*READING TEXT:*

Pharmaceutical industry will see a great need for further modernizing of its manufacturing plants when Quality by Design (QbD) will be one of the mandatory requirements of the Federal Drug Authorities. As per proposed FDA regulations,  the entire process and the products need to be confirmed as per the standards of the ICH (International Conference on Harmonization) guidelines of Q8 (R2) Pharmaceutical Development, Q9 Quality Risk Management, Q10 Pharmaceutical Quality system and Q11 Development and Manufacture of Drug Substances (in progress). Currently Q8, Q9, Q10, and Q11 are the foundation for QbD and are under the regulatory framework.
Pharma Manufacturers taking road towards QbD will have future competitive advantage!

*WHAT THIS EXERCISE ASKS:*
1. Answer these questions using the Quality by Design text:
(a) Which ICH guideline covers Quality Risk Management?
(b) Which ICH guideline is described as still in progress?
(c) According to the final sentence, what will pharma manufacturers taking the road towards QbD have?
2. Write out the Quality by Design text word for word, from "Pharmaceutical industry will" to "future competitive advantage!".
The items that come after this point are not needed for any of the work here.

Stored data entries
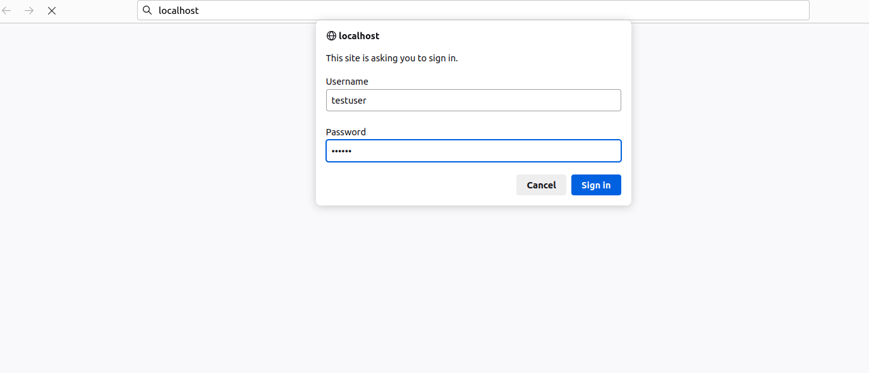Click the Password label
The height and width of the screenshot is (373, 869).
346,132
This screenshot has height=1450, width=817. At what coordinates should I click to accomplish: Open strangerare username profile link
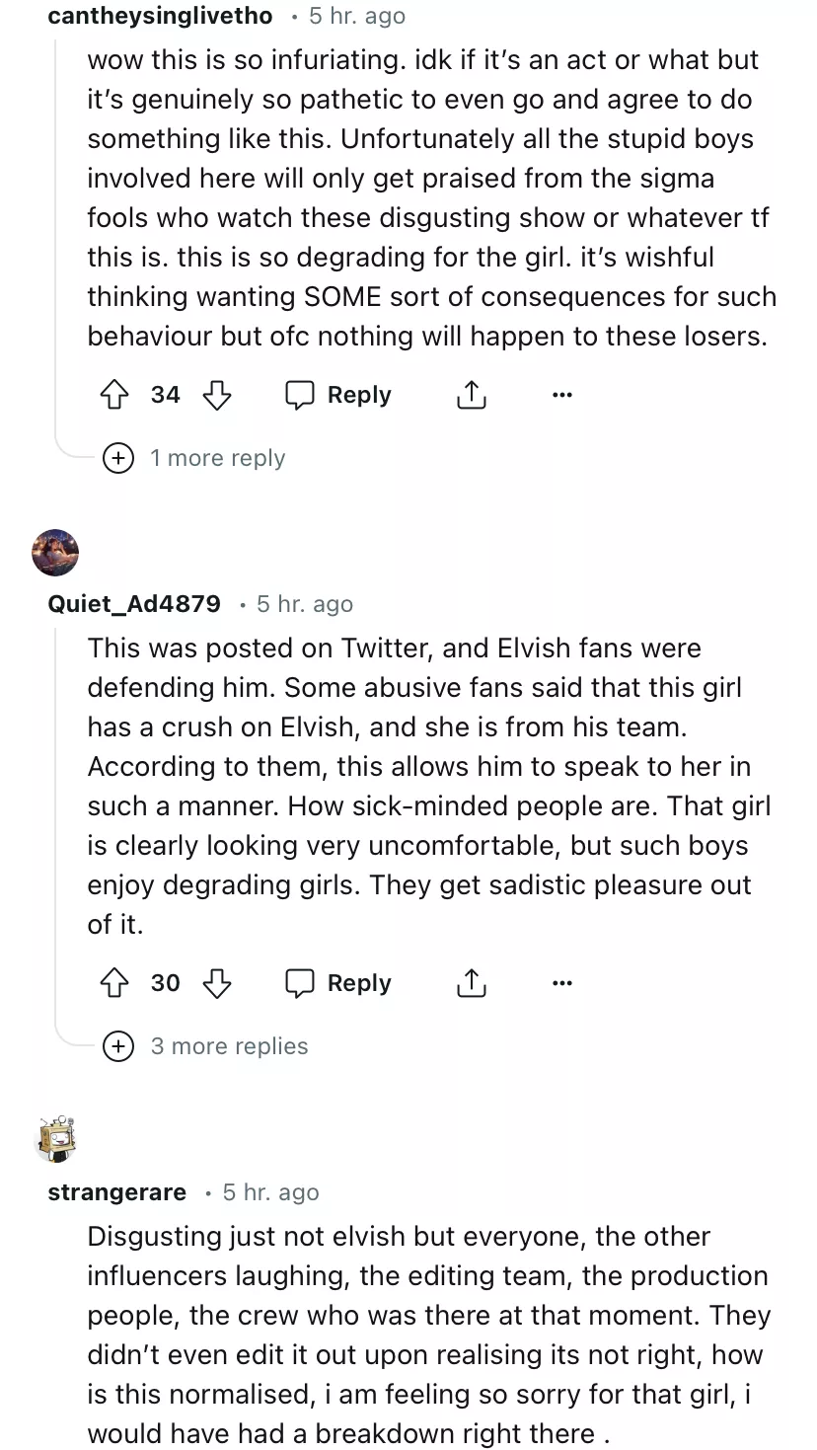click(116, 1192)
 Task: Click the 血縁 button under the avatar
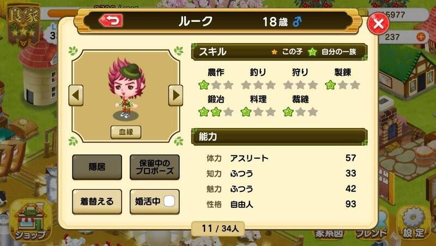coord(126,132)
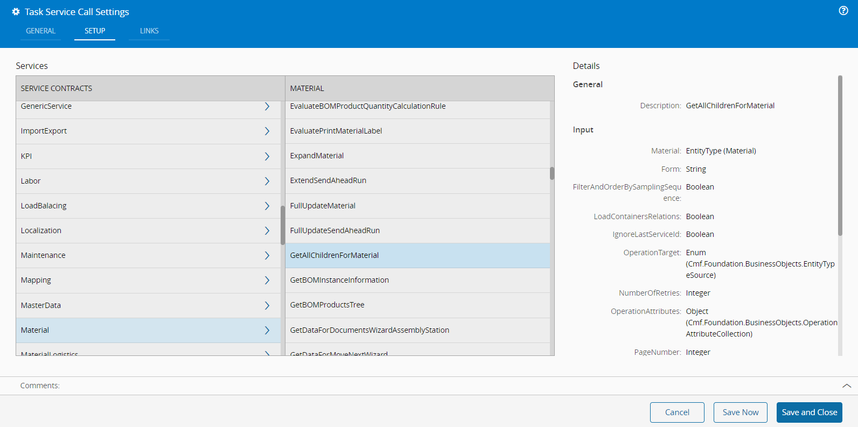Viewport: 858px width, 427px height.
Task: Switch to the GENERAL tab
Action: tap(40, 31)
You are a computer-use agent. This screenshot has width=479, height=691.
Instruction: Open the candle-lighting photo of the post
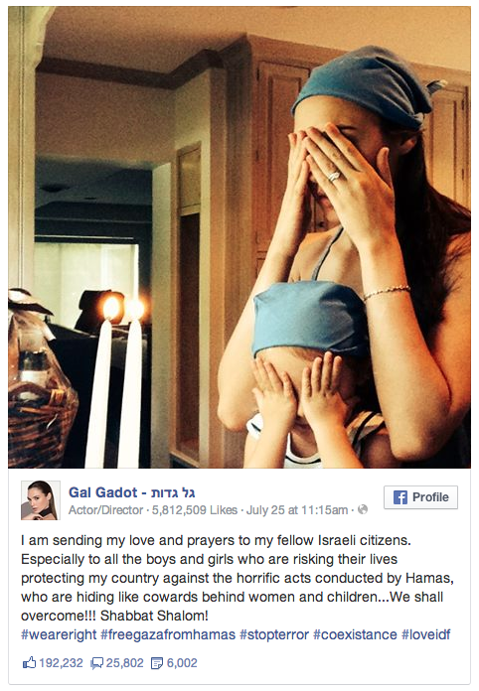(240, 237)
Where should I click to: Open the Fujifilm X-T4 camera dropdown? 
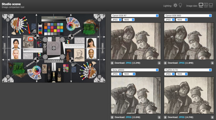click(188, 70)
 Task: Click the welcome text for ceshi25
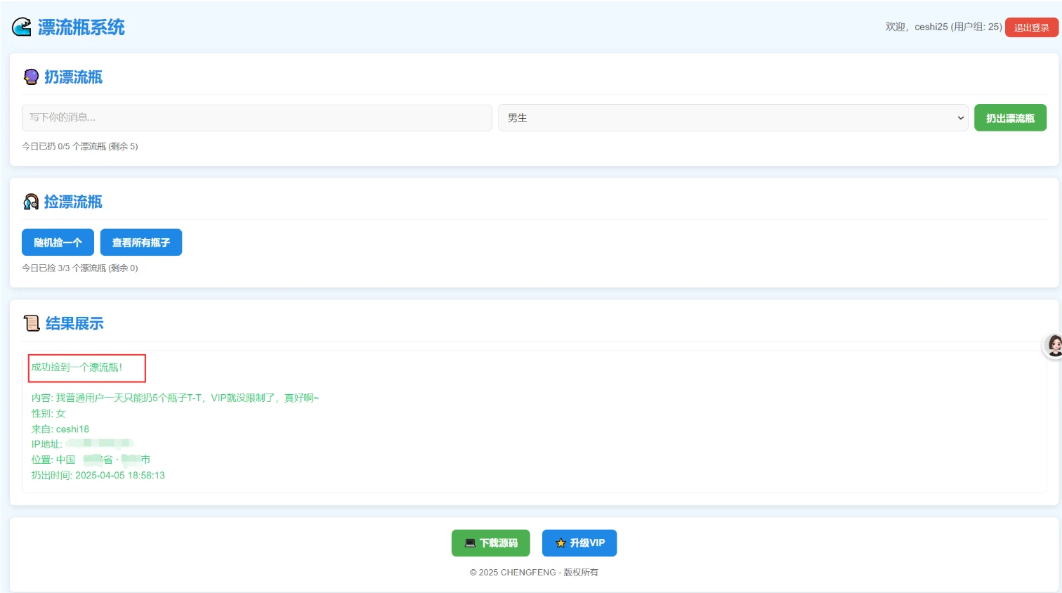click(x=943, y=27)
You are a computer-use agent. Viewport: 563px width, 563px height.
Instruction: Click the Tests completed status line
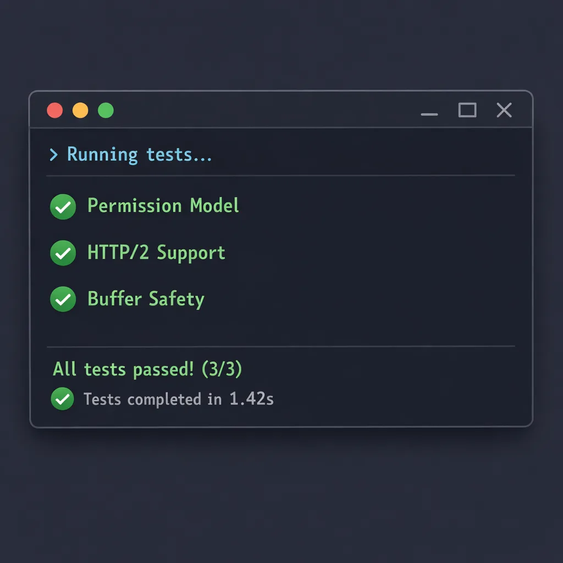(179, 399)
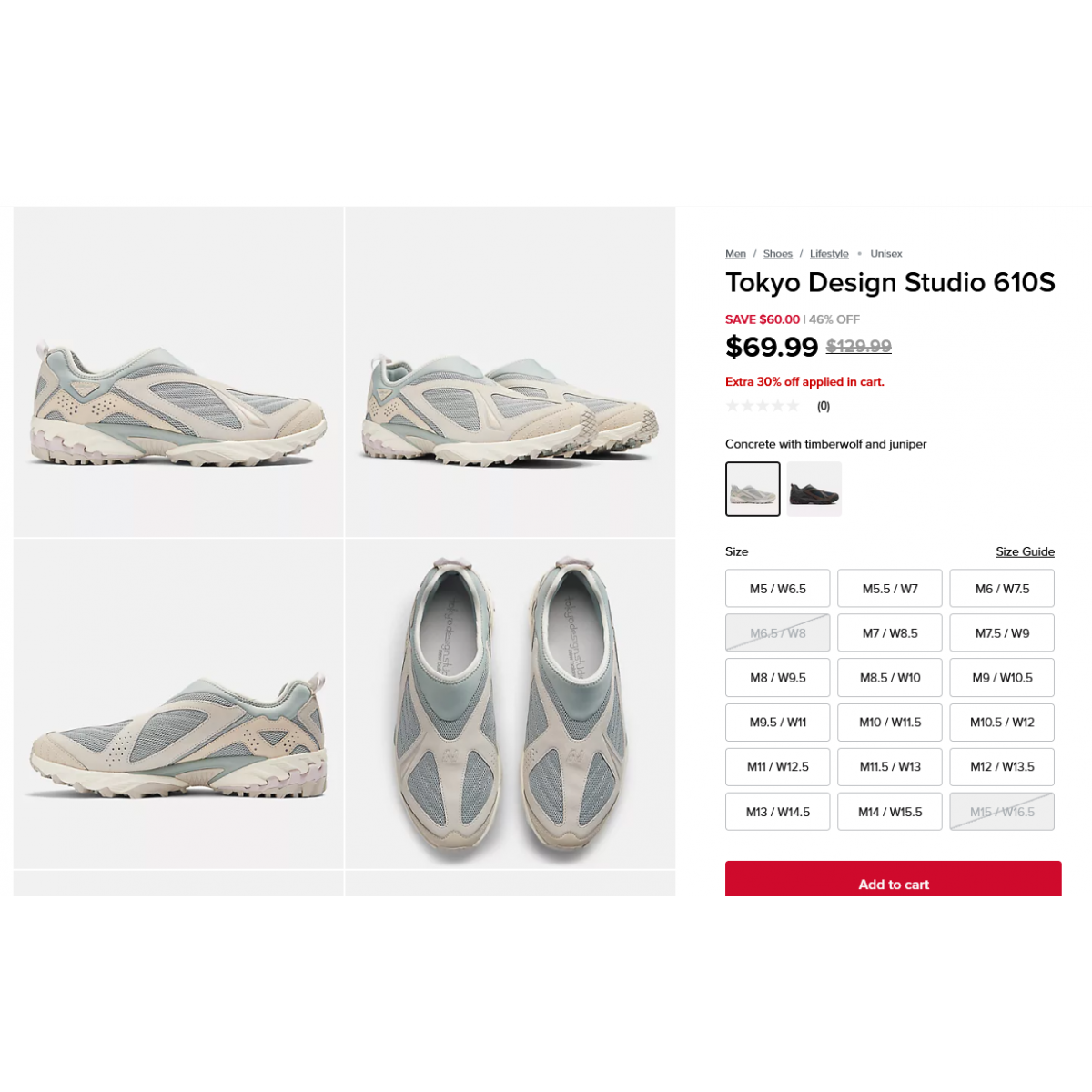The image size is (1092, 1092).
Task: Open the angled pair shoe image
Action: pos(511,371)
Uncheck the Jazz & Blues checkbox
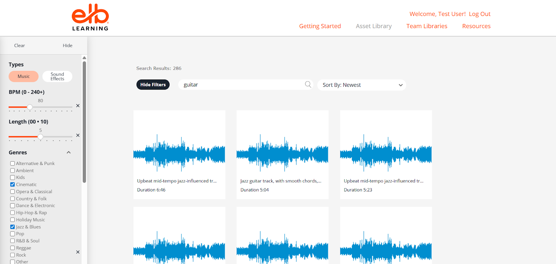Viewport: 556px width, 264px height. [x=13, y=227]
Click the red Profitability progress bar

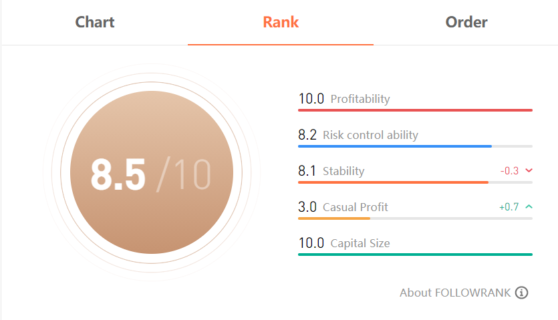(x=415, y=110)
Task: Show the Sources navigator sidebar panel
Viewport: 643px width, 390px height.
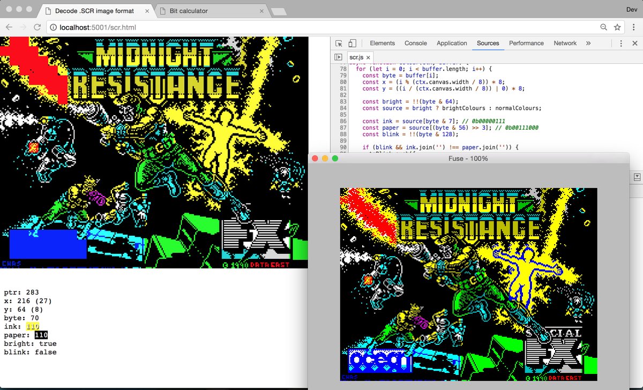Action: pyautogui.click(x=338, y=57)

*SOLUTIONS BELOW:*
1.
(a) Q9
(b) Q11, Development and Manufacture of Drug Substances
(c) Future competitive advantage

2.
Pharmaceutical industry will see a great need for further modernizing of its manufacturing plants when Quality by Design (QbD) will be one of the mandatory requirements of the Federal Drug Authorities. As per proposed FDA regulations,  the entire process and the products need to be confirmed as per the standards of the ICH (International Conference on Harmonization) guidelines of Q8 (R2) Pharmaceutical Development, Q9 Quality Risk Management, Q10 Pharmaceutical Quality system and Q11 Development and Manufacture of Drug Substances (in progress). Currently Q8, Q9, Q10, and Q11 are the foundation for QbD and are under the regulatory framework.
Pharma Manufacturers taking road towards QbD will have future competitive advantage!